### INPUT

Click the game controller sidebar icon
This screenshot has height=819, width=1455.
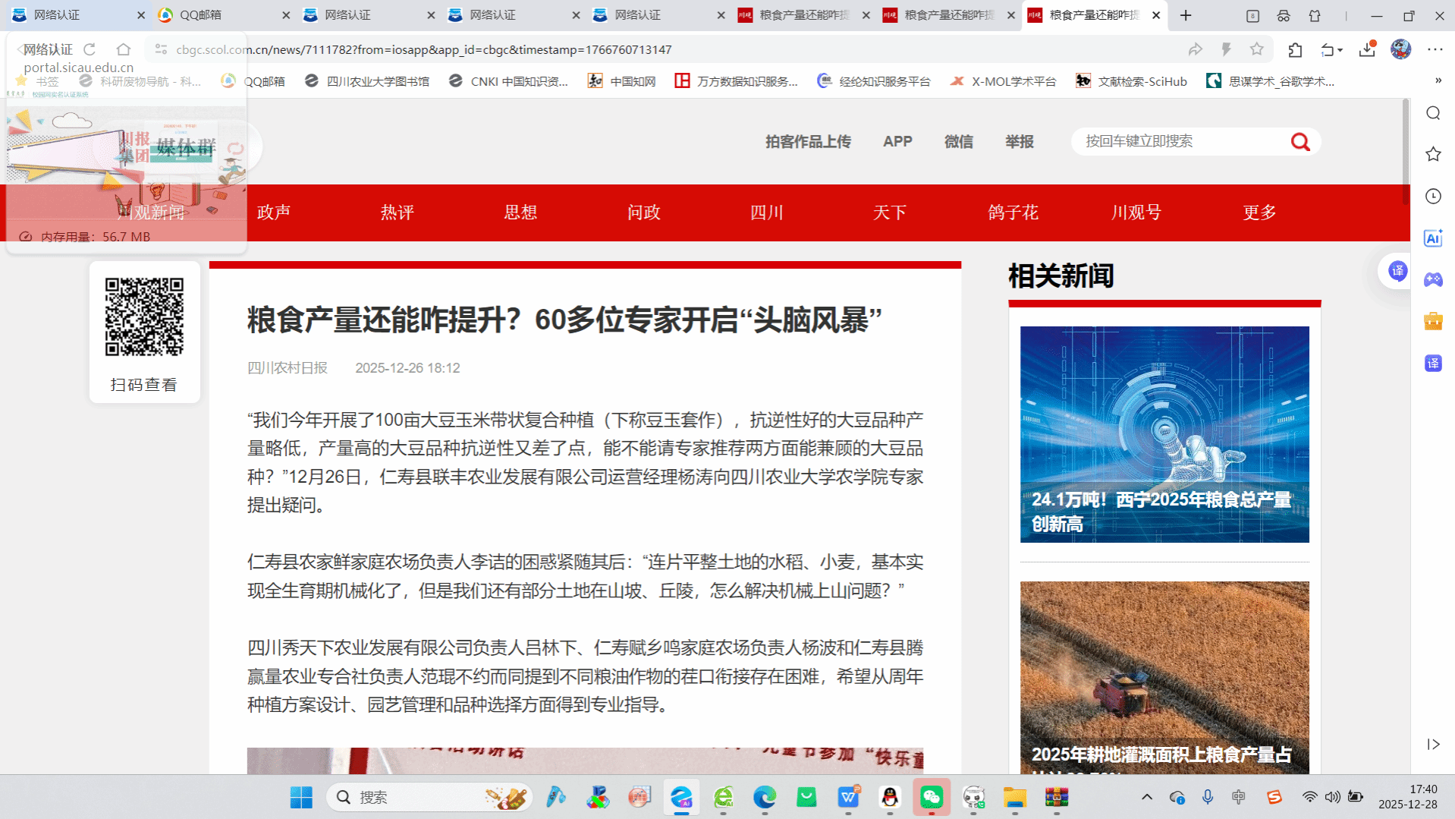1432,280
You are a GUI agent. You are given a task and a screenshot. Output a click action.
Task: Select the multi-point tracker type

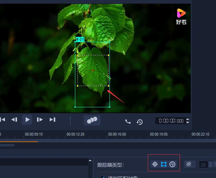172,164
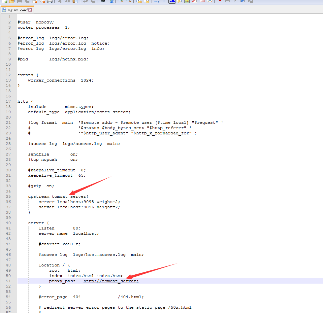Select the nginx.conf tab
This screenshot has height=313, width=323.
point(16,9)
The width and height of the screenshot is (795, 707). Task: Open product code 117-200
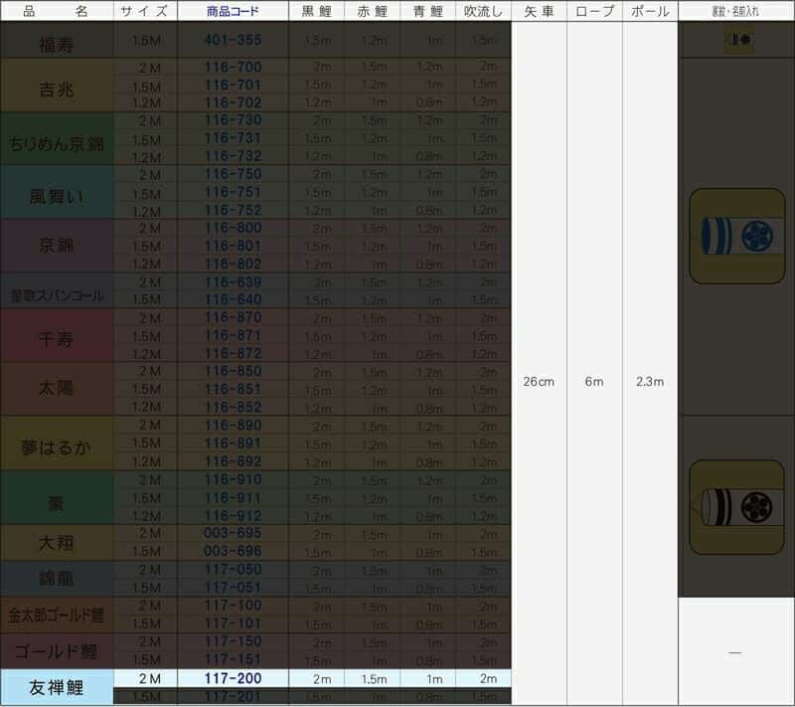233,678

### TASK TO CARRY OUT
From the line containing "You are a GUI" to the last line of the listing above, transcribe each line exactly, skipping the pictures.

### WRITTEN SOLUTION
You are a GUI agent. You are given a task and a screenshot. Output a click action.
Task: Select the multi-point tracker type

172,164
Select the nginx.conf tab
This screenshot has height=313, width=323.
point(16,9)
The width and height of the screenshot is (795, 707). Task: Open product code 117-200
233,678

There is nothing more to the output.